The first three processes can be replaced with slitflow.loc.convert.LocalMax2XyWithDoG to reduce calculation time and file size.

Since this strategy is just one example, you can customize the pipeline to suit the feature of images and the behavior of target molecules.

4.3. Show trajectory

The following pipeline creates the trajectory image for each cell nucleus.

PL = sf.manager.Pipeline(project_dir)

PL.add(sf.fig.line.Simple(), 2, (3, 1), "show", "fig",
       ["RPB1"], [(1, 10)], [1],
       {"calc_cols": ["x_um", "y_um"], "group_depth": 2, "split_depth": 1})
PL.add(sf.fig.style.Basic(), 2, (3, 2), None, "style",
       ["RPB1"], [(3, 1)], [1],
       {"size": [4, 4], "margin": [0, 0, 0, 0],
       "limit": [-14, 14, -14, 14], "tick": [[-15, 15], [-15, 15]],
        "is_box": True, "line_widths": 0.7,
        "split_depth": 1})
PL.add(sf.fig.figure.ToTiff(), 2, (3, 3), None, "tif",
       ["RPB1"], [(3, 2)], [1],
       {"scalebar": [5, 0.05, 0.05, 2, [0, 0, 0]],
       "dpi": 300, "split_depth": 0})
PL.add(sf.img.montage.RGB(), 0, (3, 4), None, "mtg",
       ["RPB1"], [(3, 3)], [0],
       {"grid_shape": [1, 3], "padding_width": 0, "split_depth": 0})
PL.save("pipeline_3_show_trajectory")
PL.run()

_images/getting_started_advance_RPB1_trj_mtg.png

4.4. Spot-On analysis

Spot-On is state-of-the-art kinetic modeling of single particle trajectories (Hansen et al., 2017).
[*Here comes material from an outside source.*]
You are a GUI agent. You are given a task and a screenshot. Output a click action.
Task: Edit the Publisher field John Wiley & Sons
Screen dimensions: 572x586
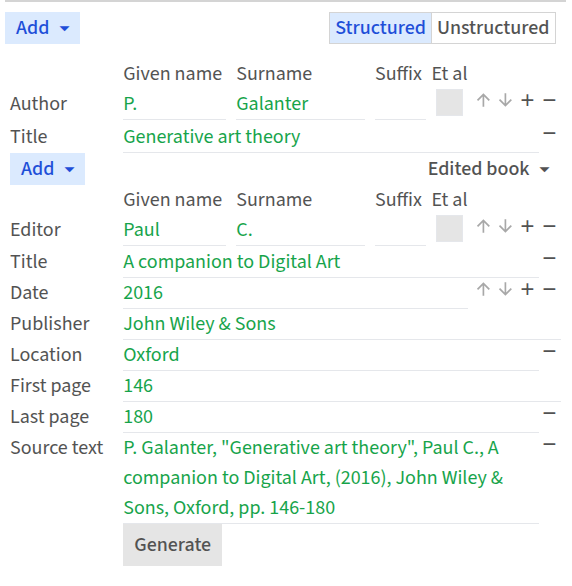(342, 324)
Spot-On is provided as web-interface, python package, and MatLab backend.

Slitflow provides wrapping classes of the fastspt python package, including calculating jump length distribution, fitting the distribution with a model, and creating model curves.

The following example fits the jump length distribution of extracted trajectories with the two-component model with explicit localization error and without Z correction.

PL = sf.manager.Pipeline(project_dir)

PL.add(sf.trj.wfastspt.JumpLenDist(), 0, (4, 1), "spoton", "hist",
       ["RPB1"], [(1, 9)], [0],
       {"trj_depth": 2, "MaxJump": 0.8, "BinWidth": 0.01, "CDF": False,
       "TimePoints": 5, "split_depth": 2})
PL.add(sf.trj.wfastspt.FitJumpLenDist2comp(), 0, (4, 2), None, "fit2",
       ["RPB1"], [(4, 1)], [0],
       {"lower_bound": [0.05, 0.0001, 0], "upper_bound": [25, 0.08, 1],
       "LocError": 0.035, "iterations": 3, "dZ": 0.700, "useZcorr": False,
        "init": [0.5, 0.003, 0.3], "split_depth": 0})
PL.add(sf.trj.wfastspt.ModelJumpLenDist(), 0, (4, 3), None, "model",
       ["RPB1"], [(4, 1), (4, 2)], [0, 0],
       {"show_pdf": True, "split_depth": 2})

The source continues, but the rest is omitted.